Joystir ... you've nailed it. I've never been a skinny minnie except when I was 16 and gorgeous and didn't realise it (bah... ) I'm not planning on getting down to a size 10 to be honest, I have no idea what that would look like or feel like. I just want to be healthy. Right now I'm in size 16/18 upwards and I'd love to feel healthy in a size 14.

I'm so sorry whoever suggested Cambridge, but yes, that's my plan. It's severe (hence my all or nothing comment earlier) but my God it works but it's not for the faint hearted. However, the upside is that it does get results quickly and I'd like to do 8 weeks, or thereabouts, on it and see where I go from there. I also hate exercise but enjoy walking my dog and we have a Peloton which is awesome, even for someone who doesn't like exercise.

My head is spinning from so much support and understanding, you are all glorious. If you'd like me to, I can pop a thread on the WeightLoss section and we can hold ourselves and each other accountable?

OP posts:
FoxgloveBee · 21/04/2021 17:12

Sorry to read you're feeling like this. Just to say I felt like this (I'd put on 3st in weight in the last year and was only gaining and picking up new bad habits).

I started Noom and I haven't looked back. The programme isn't cheap but it addresses your behaviour and mindset.
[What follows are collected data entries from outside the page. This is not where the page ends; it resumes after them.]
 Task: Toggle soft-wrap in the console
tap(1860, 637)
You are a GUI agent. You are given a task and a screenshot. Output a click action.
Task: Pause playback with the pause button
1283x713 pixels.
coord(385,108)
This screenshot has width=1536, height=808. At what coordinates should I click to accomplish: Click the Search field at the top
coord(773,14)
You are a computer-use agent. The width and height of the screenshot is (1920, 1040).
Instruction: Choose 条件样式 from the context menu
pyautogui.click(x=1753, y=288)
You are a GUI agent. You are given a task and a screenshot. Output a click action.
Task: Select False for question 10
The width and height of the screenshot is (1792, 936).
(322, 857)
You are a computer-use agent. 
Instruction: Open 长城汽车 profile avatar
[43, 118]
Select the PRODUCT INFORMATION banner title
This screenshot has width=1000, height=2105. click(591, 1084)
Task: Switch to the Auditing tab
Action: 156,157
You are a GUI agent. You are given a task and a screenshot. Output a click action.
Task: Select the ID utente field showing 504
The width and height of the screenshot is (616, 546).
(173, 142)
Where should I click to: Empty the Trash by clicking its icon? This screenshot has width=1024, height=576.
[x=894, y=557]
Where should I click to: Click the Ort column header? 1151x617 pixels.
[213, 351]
I no longer snack at night and choose healthy choices (almost!) every time.

mumofone2019 · 21/04/2021 17:15

This reply has been withdrawn

This post has been withdrawn at the poster's request due to privacy concerns.

supermoonrising · 21/04/2021 17:17

I don’t know too much about losing weight but I know that one of the best ways to promote good habits (eg, here it’s eating healthily) and stop ad ones (eating junk) is too keep the good stuff in plain sight and the bad stuff as far away as possible. Stopping yourself eating junk is near impossible if you have cupboards and fridges full of junk. Having to walk/drive to buy junk is much better. And if you do cave in and especially go out to buy junk, make sure you only buy what you can consume at that actual moment. Anything not consumed there and then goes in the bin.

I found this was a great strategy for quitting smoking and also for losing a bit of weight. It basically turns inherent laziness (eg, not being arsed to go to the shops) into an advantage rather than a weakness.

Roussette · 21/04/2021 17:17

OP I'm in!

Anything that can help is very welcome to me!

roarfeckingroarr · 21/04/2021 17:18

I genuinely don't understand how - feeling as you do - you don't just not eat that extra food. I'm not being a dick, I just genuinely can't imagine doing something day in day out that made me feel so dreadful about myself.

SecretSpAD · 21/04/2021 17:19

I'm another one who is in the same boat. Between a highly stressful job (that involves sitting down all day!), a diabetic dog that has just had an op and needs a lot of nursing, teenager friendship issues,a husband who is currently having work stress and is working in London and just bloody life stress...I'm exhausted. Exhausted, drinking too much, eating crap because I'm too tired to cook with the lovely veg I buy religiously each week and so we get pizza or other takeaways and I hit the wine, again.

I used to work in public health. I know what to do to lose weight, but I also know that I'm not in the right frame of mind to deal with it all right now. Diet, exercise - just yet more things to add to the list of things to think about that I'm tired of thinking about. Then I look in the mirror and I see my disgusting body and I hate myself a little bit more.

I wish I had the answers. I used to think I had the answers, but right now I feel like a failure.